Dáil debates
Wednesday, 7 May 2025
Childcare: Motion
7:55 pm
Máire Devine (Dublin South Central, Sinn Fein)
The early years education system in our country is broken. There are thousands of children languishing on lists for places that parents can pay up to €1,000 per month to early years educators who themselves are underpaid and undervalued by this and successive Governments. In the past, the subsidies the Government introduced were welcome but turned out to be cumbersome, off-putting and confusing, to say the least. The funds given to the private providers do not reach the early years educators. Parents are paying the equivalent of a mortgage payment each month for services but the actual providers and workers on the ground do not benefit.

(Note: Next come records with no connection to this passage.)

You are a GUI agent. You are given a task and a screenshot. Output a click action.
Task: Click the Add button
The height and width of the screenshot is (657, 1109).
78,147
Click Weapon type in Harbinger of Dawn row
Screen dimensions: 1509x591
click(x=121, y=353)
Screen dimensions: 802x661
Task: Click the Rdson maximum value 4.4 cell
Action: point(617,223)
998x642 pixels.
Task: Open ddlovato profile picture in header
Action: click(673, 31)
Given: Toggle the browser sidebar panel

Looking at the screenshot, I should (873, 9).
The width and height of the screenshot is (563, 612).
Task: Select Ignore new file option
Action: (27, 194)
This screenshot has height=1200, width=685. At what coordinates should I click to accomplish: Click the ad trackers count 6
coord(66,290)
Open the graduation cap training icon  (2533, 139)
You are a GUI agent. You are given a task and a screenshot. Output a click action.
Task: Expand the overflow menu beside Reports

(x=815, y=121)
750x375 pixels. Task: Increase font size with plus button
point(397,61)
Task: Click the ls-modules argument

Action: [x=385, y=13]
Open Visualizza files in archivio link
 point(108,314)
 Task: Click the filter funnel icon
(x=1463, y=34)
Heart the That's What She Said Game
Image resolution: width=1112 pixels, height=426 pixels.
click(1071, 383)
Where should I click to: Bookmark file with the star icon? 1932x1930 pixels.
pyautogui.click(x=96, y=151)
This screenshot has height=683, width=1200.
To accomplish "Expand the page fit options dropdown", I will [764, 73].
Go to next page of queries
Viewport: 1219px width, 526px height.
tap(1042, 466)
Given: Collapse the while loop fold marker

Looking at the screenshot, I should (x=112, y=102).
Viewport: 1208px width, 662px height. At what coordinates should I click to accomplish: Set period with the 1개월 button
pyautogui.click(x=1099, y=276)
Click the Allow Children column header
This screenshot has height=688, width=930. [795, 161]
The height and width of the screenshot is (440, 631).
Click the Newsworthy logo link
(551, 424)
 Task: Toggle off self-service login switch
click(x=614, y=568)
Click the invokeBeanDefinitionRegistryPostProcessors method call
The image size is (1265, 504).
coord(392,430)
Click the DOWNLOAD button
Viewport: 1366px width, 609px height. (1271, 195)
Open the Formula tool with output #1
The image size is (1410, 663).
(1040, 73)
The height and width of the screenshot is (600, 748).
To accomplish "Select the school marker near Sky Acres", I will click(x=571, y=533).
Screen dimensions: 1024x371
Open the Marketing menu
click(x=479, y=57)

These decisions overwhelmingly affect women - women who stay at home and women who staff the early years education sector. Ireland is, again, not prioritising women and not helping and supporting them with their children. The low pay for educators and the withdrawal from a career results in women who are less financially stable and more dependent on their partners' income. In Dublin 8, where a monthly rent for a two-bedroom gaff averages €2,600, how can the Government expect parents to manage? It also affects pensions later in life. I support the affordable €10 per day public childcare model put forward before the November election by Sinn Féin, which the Minister and the Government parties mimicked in their promises but have since drawn back from in their programme for Government. These is no surprise there in an astonishing line of broken promises. Although there are other less flattering words for it, I will call it a "broken promise". I am committed to delivering for the families of Ireland. Sinn Féin is committed and I insist Government parties now show their commitment as well. Do not languish and leave parents languishing also.